Shares of BlackBerry (BBRY) are up 20 cents, or 2.21%, at $9.24 in pre-market trading as the company reported a Q4 loss of $0.08 on Friday, beating expectations for a loss of $0.57. Thomson Reuters (TRI) analysts expected an average net loss of $0.55 a share on $1.11 billion in revenue.
The smartphone maker, which has suffered a difficult year in terms of declining hardware sales and increasingly competition from Samsung, Microsoft (MSFT) and Apple (AAPL), reported a net loss of $423 million, or $0.80 a share, as its revenue for the three-month period ended March 1, dropped below $1 billion. That compared with a year-over-year profit of $98 million, or $0.19 a share.
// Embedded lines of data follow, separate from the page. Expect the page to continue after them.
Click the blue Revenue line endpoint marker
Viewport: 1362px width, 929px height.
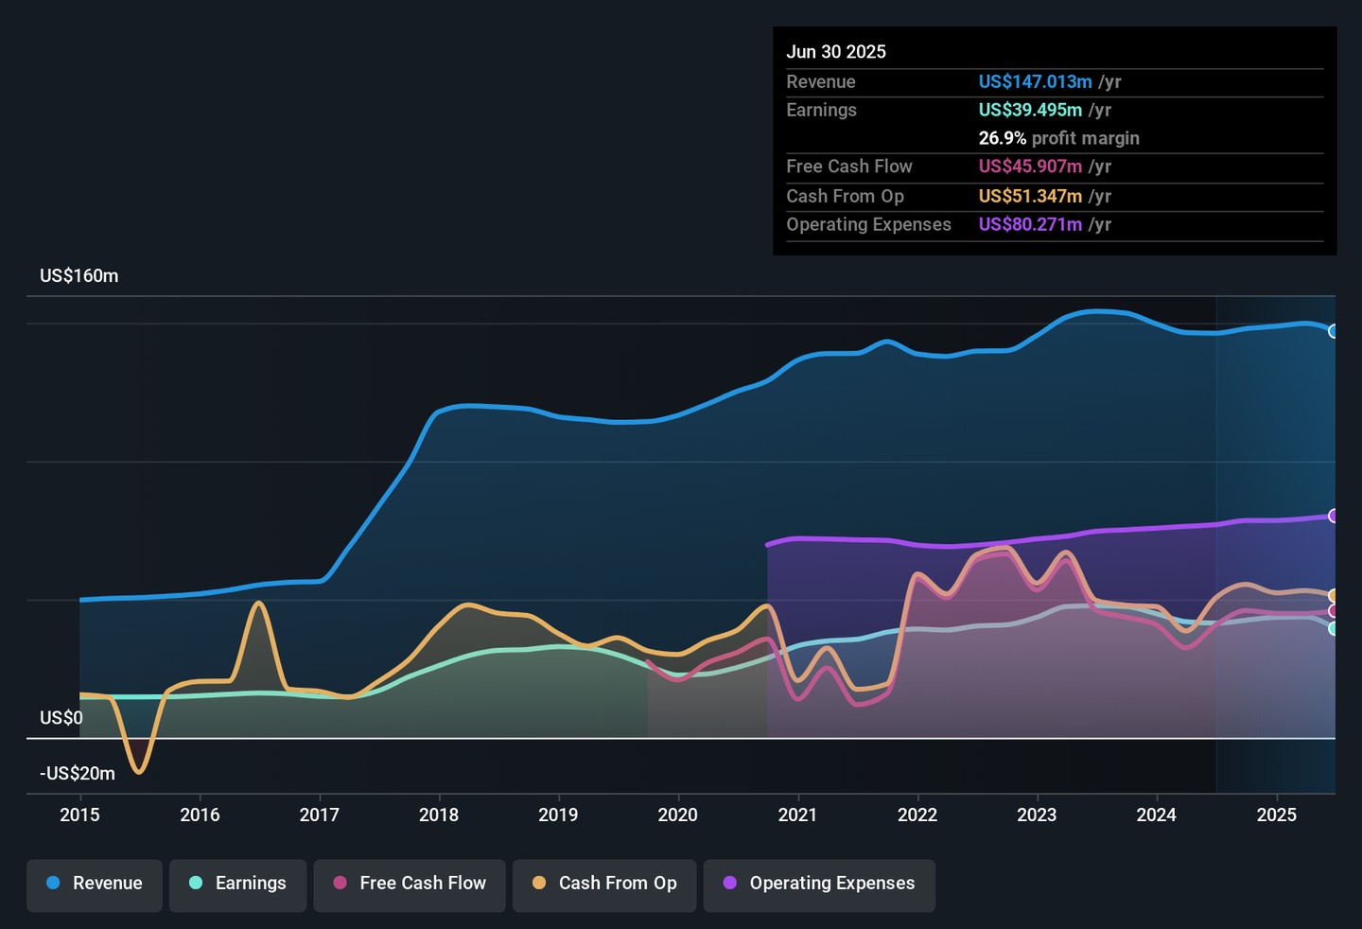click(1334, 331)
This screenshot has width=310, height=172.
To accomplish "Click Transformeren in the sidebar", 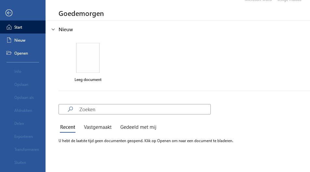I will (x=26, y=150).

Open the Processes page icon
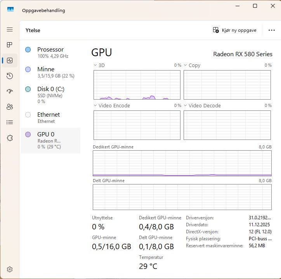tap(10, 45)
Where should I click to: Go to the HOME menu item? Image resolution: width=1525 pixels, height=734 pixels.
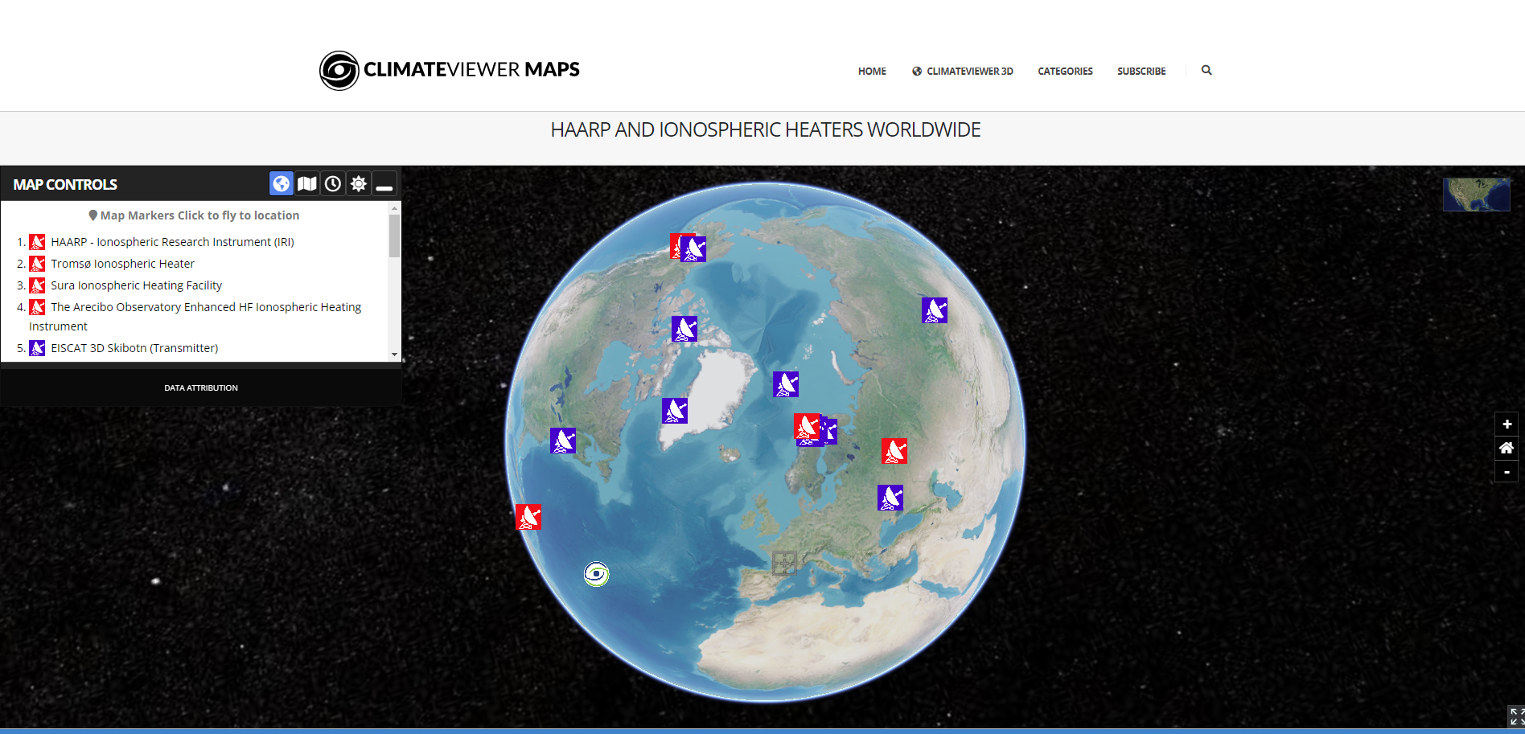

Revenue fell to $976 million compared with $2.68 billion a year ago. That represents a 64% year-over-year decline and a sequential decline of 18% from Q3’14.
The good news for the struggling Waterloo, Ontario-based company is that while its revenues are still falling, it has been able to efficiently cut expenses, prompting as a result losses that were significantly lower than consensus estimate.
“I am very pleased with our progress and execution in fiscal Q4 against the strategy we laid out three months ago,” said [via BGR] BlackBerry CEO John Chen, whose Q4 marks its first full three months at the helm of the company. “We have significantly streamlined operations, allowing us to reach our expense reduction target one quarter ahead of schedule. BlackBerry is on sounder financial footing today with a path to returning to growth and profitability.”